■ THINGS TO DO ■
A. Return the passage of the Dutch export controls article from "In cooperation with" to "to Chinese chipmakers.", copied word for word.
B. Supply the next part of the Dutch export controls article, continuing from its final sentence.

■ TEXT EXTRACT ■
________________________________________

AMSTERDAM — The Netherlands’ foreign minister, whose ministry oversees export restrictions on top computer chip equipment maker ASML, said on Monday that China-Russia trade was “directly affecting” European security. 

NATO views China as a “decisive enabler” of Russia in its war against Ukraine, given that Chinese firms are selling goods that end up as components in Russian weapons, including drones, Caspar Veldkamp said before a meeting with European Union foreign ministers in Brussels. 

“I raised this twice with the Chinese Foreign Minister Wang Yi and I think as Europeans we should all do this, because this is something that China should be realizing: it is directly affecting European security,” Veldkamp said. 

In cooperation with the United States, the Dutch government has rolled out a series of progressively tighter export restrictions preventing ASML from shipping its most advanced technology to Chinese chipmakers. 

ASML dominates the market for lithography tools, which are essential for making the circuitry of computer chips.

________________________________________

■ INFORMATION SUPPLIED ■
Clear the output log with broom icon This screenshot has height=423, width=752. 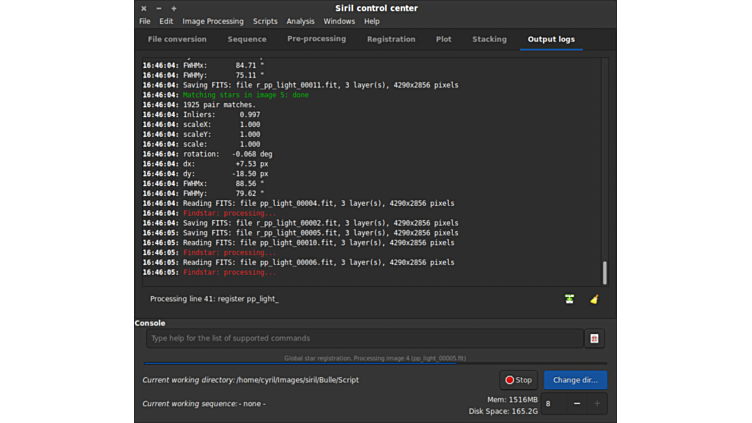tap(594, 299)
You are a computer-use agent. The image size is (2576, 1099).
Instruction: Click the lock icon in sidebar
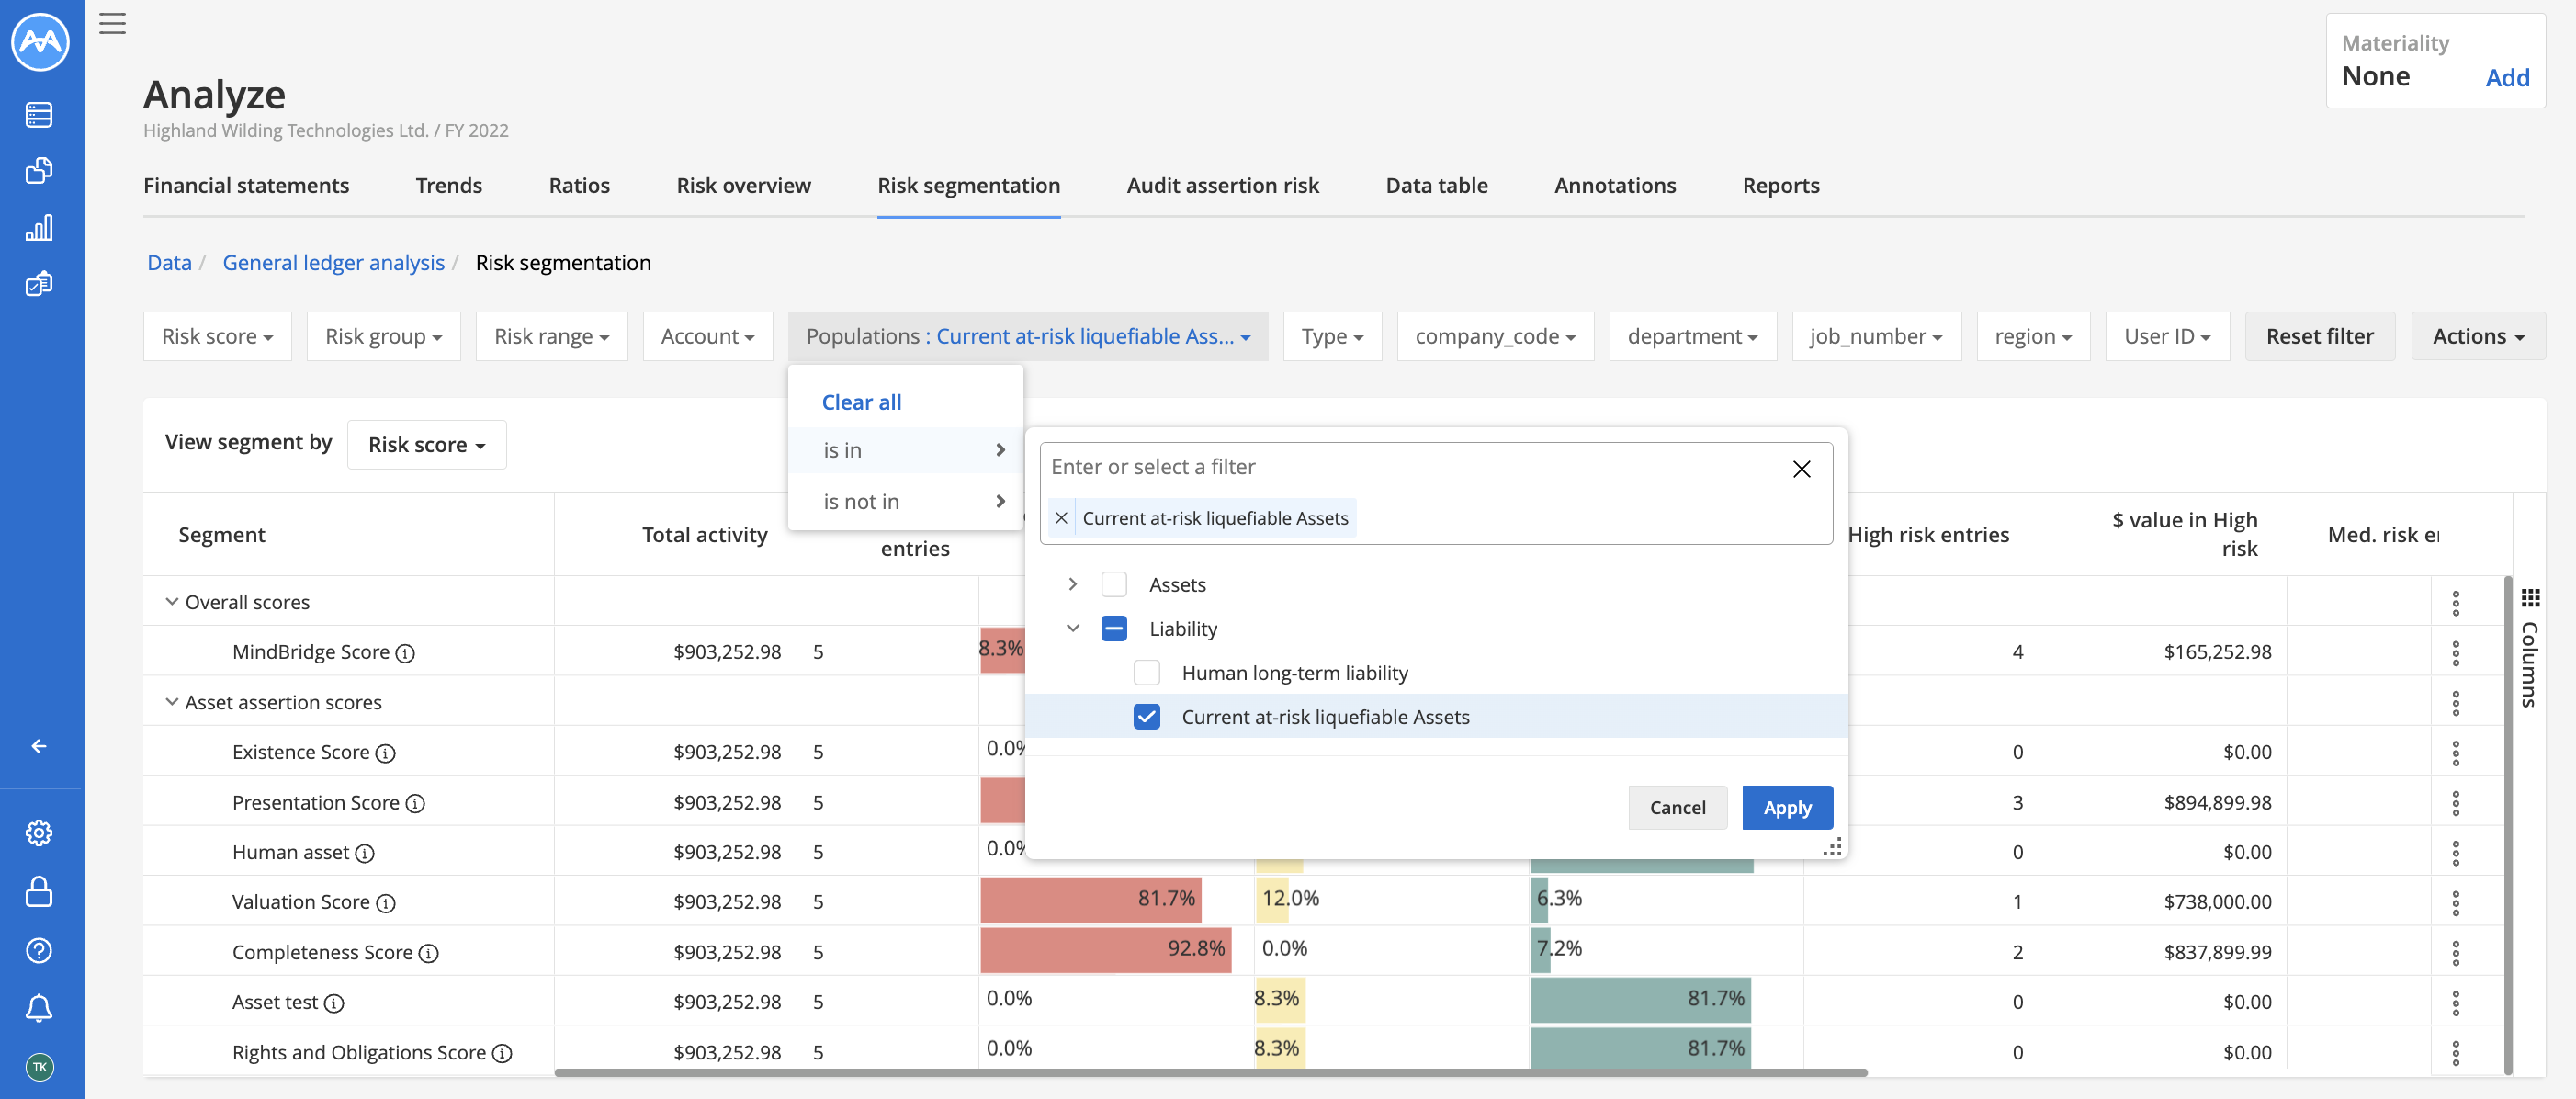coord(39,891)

________________________________________

■ ANSWER LIST ■
A.
In cooperation with the United States, the Dutch government has rolled out a series of progressively tighter export restrictions preventing ASML from shipping its most advanced technology to Chinese chipmakers.

B.
Despite the restrictions, China has still been the largest market for ASML and other top U.S. and Japanese equipment makers over the past year and a half, as Chinese firms expand capacity to make older chips not covered by restrictions, but still adequate for many military purposes.  

ASML tool sales to Chinese firms reached a record $2.94 billion in the third quarter, though the company forecasts a decline in 2025. 

Veldkamp said he would discuss what to do about Chinese support for Russia with other EU foreign ministers on Monday. 

“We are discussing anything regarding foreign assistance to Russia in its war in Ukraine, be it Iran, be it North Korea, be it China,” he said.